Comme il fallait s’y attendre, compte tenu de la forte senteur politique qui enveloppait ce procès, le principal prévenu, GKS, tombé en totale disgrâce auprès de son ancien mentor ADO, a ramassé, rien moins que la perpète. Les avocats du supplicié d’Abidjan qui ont promis faire appel, devant des «juges beaucoup plus sages», ont dénoncé «un procès politique (…) une justice aux ordres». En face, la partie civile, logiquement «satisfaite» des peines prononcées, brandit «une très bonne décision, conforme à la profusion de preuves discutées à l’audience». Pour les conseils de l’Etat ivoirien, «force reste à la loi (…) c’est la justice qui a triomphé». Dans ce procès qui promet sans doute d’autres développements, les avocats des condamnés n’ayant pas encore déposé «la toge», le tribunal ordonne également la dissolution de Générations et peuples solidaires» (GPS), le mouvement politique se réclamant de Guillaume Soro, tout en condamnant les 20 prévenus à une peine solidaire de un milliard de francs CFA de dommages et intérêts à l’Etat ivoirien.
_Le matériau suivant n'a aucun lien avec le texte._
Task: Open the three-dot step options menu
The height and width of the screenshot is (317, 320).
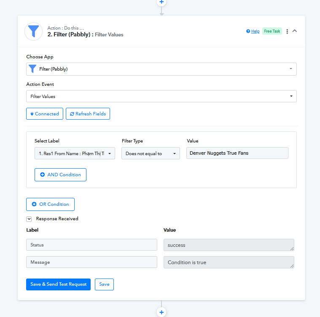Action: click(287, 31)
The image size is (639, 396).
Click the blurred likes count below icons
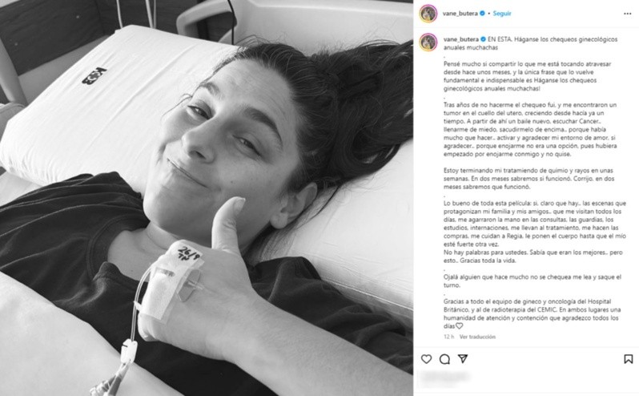tap(445, 377)
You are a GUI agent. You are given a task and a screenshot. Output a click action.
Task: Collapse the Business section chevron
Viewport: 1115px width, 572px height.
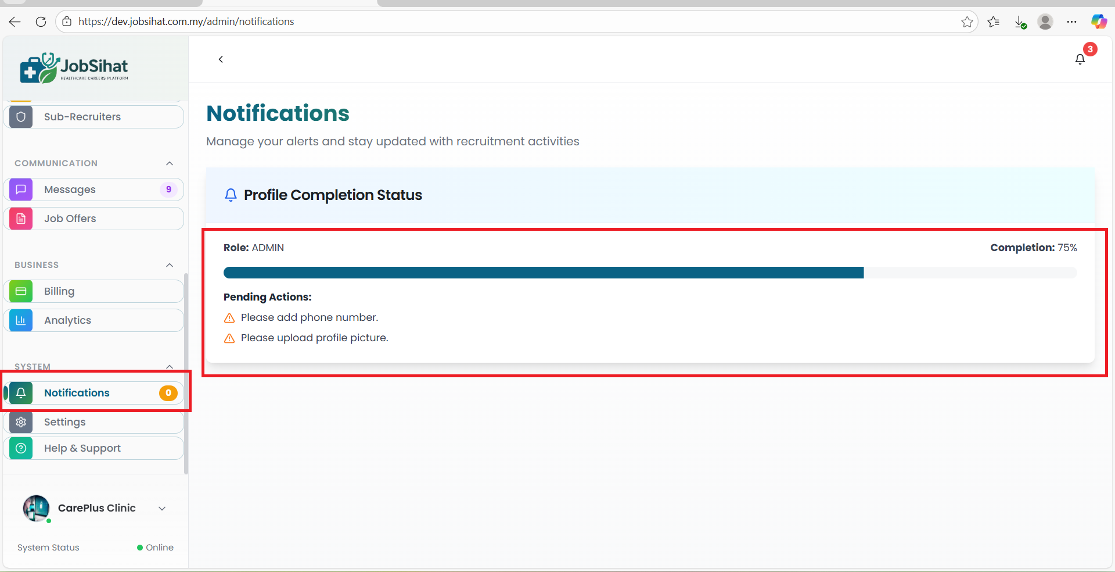pyautogui.click(x=170, y=265)
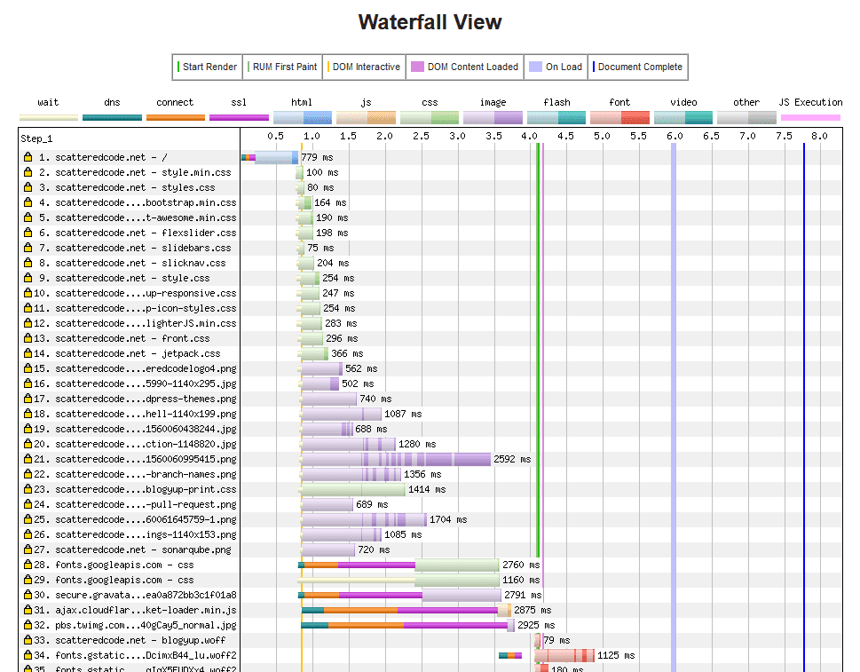Click the padlock next to sonarqube.png
Screen dimensions: 860x672
(x=27, y=549)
Guillaume Soro aurait peut-être pu en prendre plus, si la guillotine était toujours de service sur les bords de la lagune Ebrié. Car, ce procès n’a eu lieu que parce que le désamour, pour ne pas dire la haine cordiale qui s’est installée entre GKS et ADO, n’a d’égal que l’amour, de «père et fils» qui unissaient, en tout cas en apparence, les deux. Le premier, il faut le rappeler a servi de porte-parole, ce qui lui avait même conféré en son temps, le statut de chef, de la rébellion qui a ouvert la voie des élections de 2010, donc de la présidence à Alassane Dramane Ouattara. C’est le même «fils» qui est monté au front, tant en Côte d’Ivoire qu’à l’extérieur, pour défendre le triomphe à la présidentielle de 2010, victoire que contestait à son «père», le président de l’époque, Laurent Gbagbo.
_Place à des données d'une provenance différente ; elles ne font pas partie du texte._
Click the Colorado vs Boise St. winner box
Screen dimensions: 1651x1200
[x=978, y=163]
Mais ça, c’était avant! Avec ses ambitions légitimes, mais peut-être trop précoces, Guillaume Soro qui est passé de Premier ministre à président de l’Assemblée nationale et ne rêvait désormais que du fauteuil présidentiel, ne s’attirera que les foudres d’un ADO autour duquel de nouveaux requins de la politique grouillent également, en attendant de saisir leurs chances à la première opportunité.
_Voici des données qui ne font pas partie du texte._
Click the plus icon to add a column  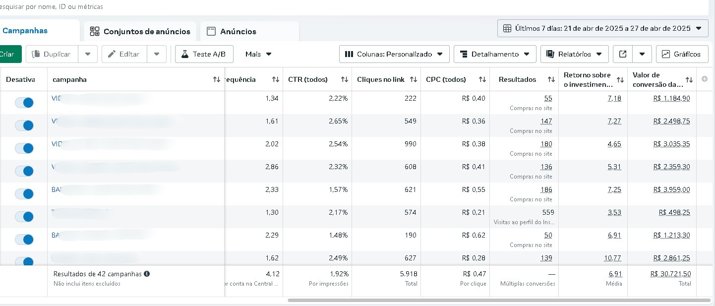704,79
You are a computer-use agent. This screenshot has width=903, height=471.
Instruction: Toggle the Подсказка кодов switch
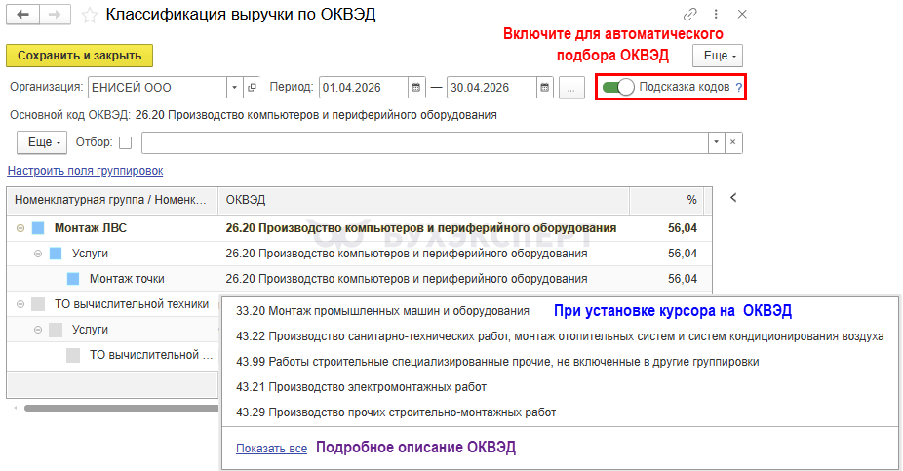pos(618,87)
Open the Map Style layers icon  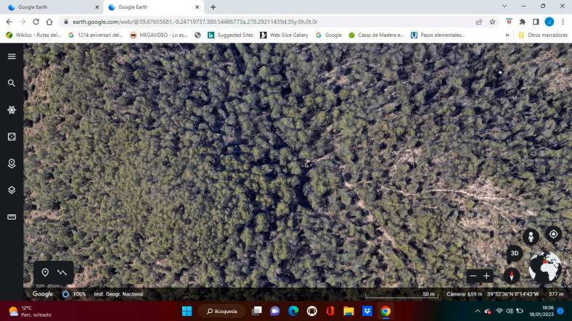click(12, 190)
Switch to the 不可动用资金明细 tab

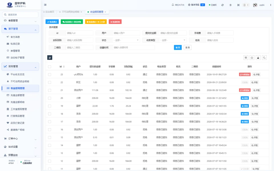[70, 12]
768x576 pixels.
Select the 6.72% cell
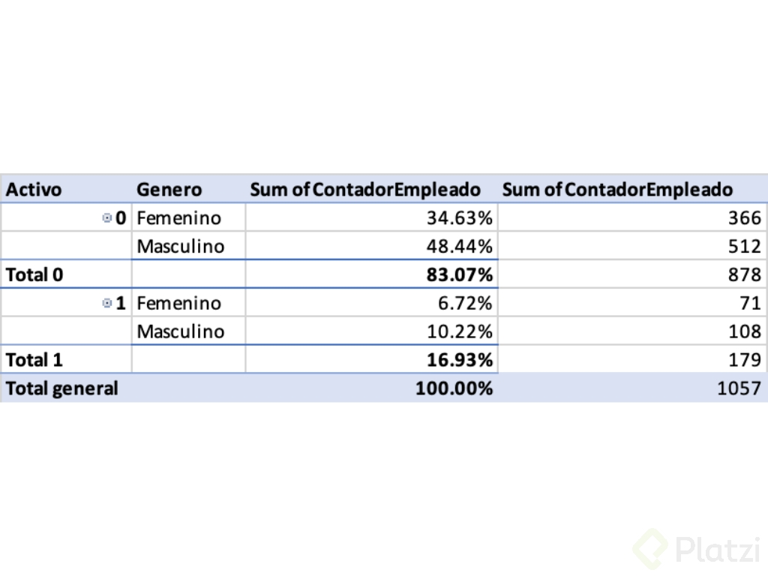pyautogui.click(x=465, y=303)
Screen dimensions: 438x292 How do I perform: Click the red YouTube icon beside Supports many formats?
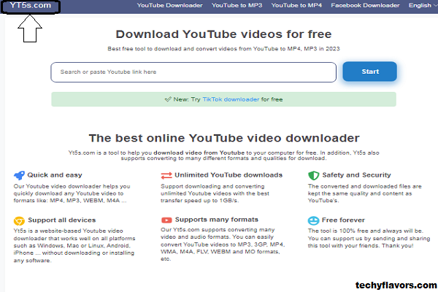pyautogui.click(x=166, y=220)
Comme Icare, qui, dans la mythologie grecque, a trop volé près du soleil avec ses ailes de cire et de plumes créées par son père, est mort, Guillaume Soro, à trop rôder près du trône de son «père» ADO est allé à sa propre perte. Du reste c’est le sort réservé, dans la plupart des anciens royaumes africains, aux dauphins des rois, ce qui obligeait à éloigner du souverain pour éviter qu’il le tue, son héritier au trône. A moins que son prénom Kigbafori, qui se rapporte à l’invincibilité, ou le train de la réconciliation qui, en principe, a quitté le quai de la guerre pour la gare de la paix, l’embarque comme deuxième passager, après Laurent Gbagbo, rentré en Côte d’Ivoire ce 17 juin, sur décision du prince, Guillaume Kigbafori Soro, est dans le dur!